Weniger geeignet ist es, wenn du:
- eine maximal offene Deklaration mit exakten Prozentangaben jeder einzelnen Zutat erwartest, oder
- einen Hund hast, der auf bestimmte Innereien empfindlich reagiert (dann müsste man individuell schauen).
Kurz gesagt
RINTI Kennerfleisch Ente ist aus meiner Sicht ein gutes, ziemlich artgerechtes Nassfutter im Mittelfeld, das beim Preis-Leistungs-Verhältnis stark punktet. Die Akzeptanz bei Ylvie spricht Bände – und aus ernährungsphysiologischer Sicht gibt es mehr Plus- als Minuspunkte.
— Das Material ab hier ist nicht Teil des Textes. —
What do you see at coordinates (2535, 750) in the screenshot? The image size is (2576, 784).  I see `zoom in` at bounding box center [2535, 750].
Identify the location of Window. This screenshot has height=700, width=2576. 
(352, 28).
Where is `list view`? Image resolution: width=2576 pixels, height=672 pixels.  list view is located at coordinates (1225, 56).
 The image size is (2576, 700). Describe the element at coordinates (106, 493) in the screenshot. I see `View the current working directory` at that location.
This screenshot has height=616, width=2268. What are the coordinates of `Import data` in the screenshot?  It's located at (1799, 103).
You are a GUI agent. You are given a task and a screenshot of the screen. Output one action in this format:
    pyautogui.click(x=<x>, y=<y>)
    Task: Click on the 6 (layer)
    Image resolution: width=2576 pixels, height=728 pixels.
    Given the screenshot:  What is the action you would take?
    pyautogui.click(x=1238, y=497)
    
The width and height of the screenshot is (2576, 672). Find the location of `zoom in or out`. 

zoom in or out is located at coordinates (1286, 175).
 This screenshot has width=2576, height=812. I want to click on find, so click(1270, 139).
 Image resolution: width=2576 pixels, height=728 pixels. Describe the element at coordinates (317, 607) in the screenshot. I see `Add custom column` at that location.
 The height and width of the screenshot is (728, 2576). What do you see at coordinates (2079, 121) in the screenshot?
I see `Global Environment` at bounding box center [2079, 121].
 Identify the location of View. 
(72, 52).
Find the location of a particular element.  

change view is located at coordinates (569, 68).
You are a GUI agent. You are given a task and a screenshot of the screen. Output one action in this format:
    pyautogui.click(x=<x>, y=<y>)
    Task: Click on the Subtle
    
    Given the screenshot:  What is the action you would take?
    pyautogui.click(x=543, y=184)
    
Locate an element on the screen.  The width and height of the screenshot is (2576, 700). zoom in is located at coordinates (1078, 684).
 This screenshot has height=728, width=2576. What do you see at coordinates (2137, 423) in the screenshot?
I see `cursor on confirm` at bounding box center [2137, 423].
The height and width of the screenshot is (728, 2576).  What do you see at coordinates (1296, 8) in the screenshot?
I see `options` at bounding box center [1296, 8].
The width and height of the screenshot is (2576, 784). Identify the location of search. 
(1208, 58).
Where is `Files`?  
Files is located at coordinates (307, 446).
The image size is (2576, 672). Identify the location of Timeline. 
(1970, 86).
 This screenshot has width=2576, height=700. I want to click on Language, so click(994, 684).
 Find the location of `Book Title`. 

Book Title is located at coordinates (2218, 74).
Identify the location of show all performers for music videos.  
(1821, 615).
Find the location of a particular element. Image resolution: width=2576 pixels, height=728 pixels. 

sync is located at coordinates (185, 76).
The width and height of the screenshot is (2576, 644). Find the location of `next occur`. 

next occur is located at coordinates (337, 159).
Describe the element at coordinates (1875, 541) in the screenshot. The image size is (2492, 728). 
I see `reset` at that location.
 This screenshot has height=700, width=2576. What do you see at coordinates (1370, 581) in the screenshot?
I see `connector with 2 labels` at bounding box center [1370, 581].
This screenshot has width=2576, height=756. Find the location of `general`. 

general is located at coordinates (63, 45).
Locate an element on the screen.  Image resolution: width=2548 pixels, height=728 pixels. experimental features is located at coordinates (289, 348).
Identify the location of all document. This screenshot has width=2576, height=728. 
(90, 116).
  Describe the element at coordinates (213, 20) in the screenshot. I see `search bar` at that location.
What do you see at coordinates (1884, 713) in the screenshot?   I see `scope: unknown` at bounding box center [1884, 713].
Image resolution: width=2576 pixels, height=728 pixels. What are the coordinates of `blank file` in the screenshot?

Ein paar Details in der Deklaration und bei den Fütterungsempfehlungen könnten moderner und transparenter sein, aber insgesamt kann man dieses Futter deinem Hund mit einem guten Gefühl in den Napf füllen.
Selbst gekauft, selbst getestet – ganz ohne Bestechung! Sponsoring nehmen wir übrigens gerne, aber unsere Meinung bleibt so ehrlich wie der Blick eines Hundes, der auf dem Sofa erwischt wurde.